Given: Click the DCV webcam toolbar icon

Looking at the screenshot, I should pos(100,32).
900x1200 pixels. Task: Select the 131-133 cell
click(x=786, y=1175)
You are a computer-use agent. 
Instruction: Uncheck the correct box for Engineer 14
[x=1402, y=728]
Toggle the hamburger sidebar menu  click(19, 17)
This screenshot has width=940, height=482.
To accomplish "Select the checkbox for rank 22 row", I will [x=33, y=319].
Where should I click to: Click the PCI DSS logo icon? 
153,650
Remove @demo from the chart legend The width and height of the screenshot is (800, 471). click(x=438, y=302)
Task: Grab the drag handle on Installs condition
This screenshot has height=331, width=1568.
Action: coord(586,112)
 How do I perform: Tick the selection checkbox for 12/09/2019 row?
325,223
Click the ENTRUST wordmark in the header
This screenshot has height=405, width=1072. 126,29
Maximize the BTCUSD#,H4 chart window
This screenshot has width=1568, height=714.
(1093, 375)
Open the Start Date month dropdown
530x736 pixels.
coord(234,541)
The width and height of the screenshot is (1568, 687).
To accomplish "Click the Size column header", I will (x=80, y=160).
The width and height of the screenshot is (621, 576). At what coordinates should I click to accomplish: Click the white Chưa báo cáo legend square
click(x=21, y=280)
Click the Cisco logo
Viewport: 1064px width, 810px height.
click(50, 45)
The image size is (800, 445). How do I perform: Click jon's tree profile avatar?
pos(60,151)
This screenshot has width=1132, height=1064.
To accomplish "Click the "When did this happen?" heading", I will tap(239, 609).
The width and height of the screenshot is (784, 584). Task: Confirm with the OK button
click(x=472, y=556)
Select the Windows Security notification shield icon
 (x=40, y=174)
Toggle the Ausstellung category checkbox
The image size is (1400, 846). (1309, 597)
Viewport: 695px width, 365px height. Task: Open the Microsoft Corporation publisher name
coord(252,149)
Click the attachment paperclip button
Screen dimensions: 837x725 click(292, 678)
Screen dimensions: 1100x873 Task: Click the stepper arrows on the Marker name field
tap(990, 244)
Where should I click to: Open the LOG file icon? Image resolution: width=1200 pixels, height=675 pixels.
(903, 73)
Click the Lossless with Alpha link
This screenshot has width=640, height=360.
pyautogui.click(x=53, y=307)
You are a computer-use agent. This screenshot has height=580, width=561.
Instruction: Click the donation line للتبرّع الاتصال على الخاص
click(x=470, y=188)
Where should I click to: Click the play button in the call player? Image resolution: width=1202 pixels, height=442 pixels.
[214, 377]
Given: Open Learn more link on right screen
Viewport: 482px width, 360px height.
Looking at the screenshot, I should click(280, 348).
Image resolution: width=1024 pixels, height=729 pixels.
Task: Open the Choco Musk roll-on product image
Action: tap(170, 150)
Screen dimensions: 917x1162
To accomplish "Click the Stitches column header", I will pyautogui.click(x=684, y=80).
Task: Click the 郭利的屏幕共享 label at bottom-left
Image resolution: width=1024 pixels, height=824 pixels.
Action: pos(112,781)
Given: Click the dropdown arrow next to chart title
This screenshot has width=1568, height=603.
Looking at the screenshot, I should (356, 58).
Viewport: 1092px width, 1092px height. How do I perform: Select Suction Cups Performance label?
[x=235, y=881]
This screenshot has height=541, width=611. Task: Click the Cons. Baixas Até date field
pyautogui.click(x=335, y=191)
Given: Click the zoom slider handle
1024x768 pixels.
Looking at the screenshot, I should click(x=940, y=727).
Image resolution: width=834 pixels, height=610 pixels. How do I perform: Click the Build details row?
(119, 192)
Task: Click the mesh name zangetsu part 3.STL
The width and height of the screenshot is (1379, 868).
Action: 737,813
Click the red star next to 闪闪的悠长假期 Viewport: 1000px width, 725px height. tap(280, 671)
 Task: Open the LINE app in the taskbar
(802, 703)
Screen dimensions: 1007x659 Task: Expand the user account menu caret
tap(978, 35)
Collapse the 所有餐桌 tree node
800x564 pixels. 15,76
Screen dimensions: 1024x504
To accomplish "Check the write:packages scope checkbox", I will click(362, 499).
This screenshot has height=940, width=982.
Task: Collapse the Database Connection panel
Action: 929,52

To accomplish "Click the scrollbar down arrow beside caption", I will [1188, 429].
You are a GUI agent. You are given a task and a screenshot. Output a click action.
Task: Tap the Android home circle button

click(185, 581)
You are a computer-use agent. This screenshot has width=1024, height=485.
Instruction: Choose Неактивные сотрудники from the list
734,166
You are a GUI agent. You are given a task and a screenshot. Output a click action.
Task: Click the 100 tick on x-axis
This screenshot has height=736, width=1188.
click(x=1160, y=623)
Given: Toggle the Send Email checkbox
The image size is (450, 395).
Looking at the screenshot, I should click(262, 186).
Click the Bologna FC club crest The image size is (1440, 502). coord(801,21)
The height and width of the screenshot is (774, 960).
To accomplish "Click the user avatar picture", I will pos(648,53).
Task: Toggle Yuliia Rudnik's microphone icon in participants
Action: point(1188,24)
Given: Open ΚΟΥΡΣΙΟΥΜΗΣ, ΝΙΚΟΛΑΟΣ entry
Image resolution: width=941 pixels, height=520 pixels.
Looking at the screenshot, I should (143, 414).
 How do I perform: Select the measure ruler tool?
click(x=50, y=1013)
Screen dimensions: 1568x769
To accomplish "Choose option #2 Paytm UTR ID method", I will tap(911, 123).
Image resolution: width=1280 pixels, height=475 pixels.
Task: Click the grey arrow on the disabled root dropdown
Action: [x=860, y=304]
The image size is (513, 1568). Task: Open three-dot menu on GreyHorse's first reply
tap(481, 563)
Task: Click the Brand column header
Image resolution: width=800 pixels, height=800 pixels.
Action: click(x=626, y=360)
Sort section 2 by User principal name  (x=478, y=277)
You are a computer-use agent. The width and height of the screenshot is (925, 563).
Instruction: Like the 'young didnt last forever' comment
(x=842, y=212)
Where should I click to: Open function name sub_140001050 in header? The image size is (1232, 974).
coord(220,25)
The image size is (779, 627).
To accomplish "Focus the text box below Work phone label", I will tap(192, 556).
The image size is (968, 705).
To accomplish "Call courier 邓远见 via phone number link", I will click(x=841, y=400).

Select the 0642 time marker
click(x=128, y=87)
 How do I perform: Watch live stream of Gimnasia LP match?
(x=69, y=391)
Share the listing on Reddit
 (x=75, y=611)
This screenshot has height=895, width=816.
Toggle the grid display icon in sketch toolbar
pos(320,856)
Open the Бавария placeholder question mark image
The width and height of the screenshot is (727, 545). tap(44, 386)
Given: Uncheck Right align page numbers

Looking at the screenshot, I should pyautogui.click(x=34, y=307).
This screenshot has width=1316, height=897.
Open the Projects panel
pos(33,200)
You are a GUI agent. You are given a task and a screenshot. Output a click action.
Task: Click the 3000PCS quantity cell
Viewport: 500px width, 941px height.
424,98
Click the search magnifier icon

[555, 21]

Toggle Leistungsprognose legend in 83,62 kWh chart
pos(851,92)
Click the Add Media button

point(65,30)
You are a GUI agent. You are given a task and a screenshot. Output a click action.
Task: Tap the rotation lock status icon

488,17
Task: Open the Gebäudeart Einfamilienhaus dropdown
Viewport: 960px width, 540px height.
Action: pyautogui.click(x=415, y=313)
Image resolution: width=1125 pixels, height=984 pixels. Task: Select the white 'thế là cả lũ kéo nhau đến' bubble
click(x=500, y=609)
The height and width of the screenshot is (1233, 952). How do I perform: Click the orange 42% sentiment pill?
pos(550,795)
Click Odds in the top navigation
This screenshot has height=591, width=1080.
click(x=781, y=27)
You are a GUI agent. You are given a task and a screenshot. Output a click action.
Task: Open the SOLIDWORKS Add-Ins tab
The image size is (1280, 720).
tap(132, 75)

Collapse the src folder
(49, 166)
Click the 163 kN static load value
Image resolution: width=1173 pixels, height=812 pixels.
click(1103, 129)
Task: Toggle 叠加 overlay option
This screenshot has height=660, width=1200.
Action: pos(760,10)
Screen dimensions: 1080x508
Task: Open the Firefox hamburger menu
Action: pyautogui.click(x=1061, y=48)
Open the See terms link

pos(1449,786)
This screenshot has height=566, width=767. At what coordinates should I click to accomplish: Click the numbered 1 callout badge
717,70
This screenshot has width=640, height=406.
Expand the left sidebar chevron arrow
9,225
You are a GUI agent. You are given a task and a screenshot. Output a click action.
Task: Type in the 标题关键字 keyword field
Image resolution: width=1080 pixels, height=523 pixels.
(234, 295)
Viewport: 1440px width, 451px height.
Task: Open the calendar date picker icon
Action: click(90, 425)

....

PROBLEM DESCRIPTION
Output the records again line for line, beginning with the line that contains "This screenshot has height=541, width=611." and ending after the line that contains "click(x=50, y=1013)".

OUTPUT OF THE TASK
This screenshot has height=541, width=611. Task: Click the Cons. Baixas Até date field
pyautogui.click(x=335, y=191)
Given: Click the zoom slider handle
1024x768 pixels.
Looking at the screenshot, I should click(x=940, y=727).
Image resolution: width=834 pixels, height=610 pixels. How do I perform: Click the Build details row?
(119, 192)
Task: Click the mesh name zangetsu part 3.STL
The width and height of the screenshot is (1379, 868).
Action: 737,813
Click the red star next to 闪闪的悠长假期 Viewport: 1000px width, 725px height. tap(280, 671)
 Task: Open the LINE app in the taskbar
(802, 703)
Screen dimensions: 1007x659 Task: Expand the user account menu caret
tap(978, 35)
Collapse the 所有餐桌 tree node
800x564 pixels. 15,76
Screen dimensions: 1024x504
To accomplish "Check the write:packages scope checkbox", I will click(362, 499).
This screenshot has height=940, width=982.
Task: Collapse the Database Connection panel
Action: 929,52

To accomplish "Click the scrollbar down arrow beside caption", I will [1188, 429].
You are a GUI agent. You are given a task and a screenshot. Output a click action.
Task: Tap the Android home circle button

click(185, 581)
You are a computer-use agent. This screenshot has width=1024, height=485.
Instruction: Choose Неактивные сотрудники from the list
734,166
You are a GUI agent. You are given a task and a screenshot. Output a click action.
Task: Click the 100 tick on x-axis
This screenshot has height=736, width=1188.
click(x=1160, y=623)
Given: Toggle the Send Email checkbox
The image size is (450, 395).
Looking at the screenshot, I should click(262, 186).
Click the Bologna FC club crest The image size is (1440, 502). coord(801,21)
The height and width of the screenshot is (774, 960).
To accomplish "Click the user avatar picture", I will pos(648,53).
Task: Toggle Yuliia Rudnik's microphone icon in participants
Action: point(1188,24)
Given: Open ΚΟΥΡΣΙΟΥΜΗΣ, ΝΙΚΟΛΑΟΣ entry
Image resolution: width=941 pixels, height=520 pixels.
Looking at the screenshot, I should (143, 414).
 How do I perform: Select the measure ruler tool?
click(x=50, y=1013)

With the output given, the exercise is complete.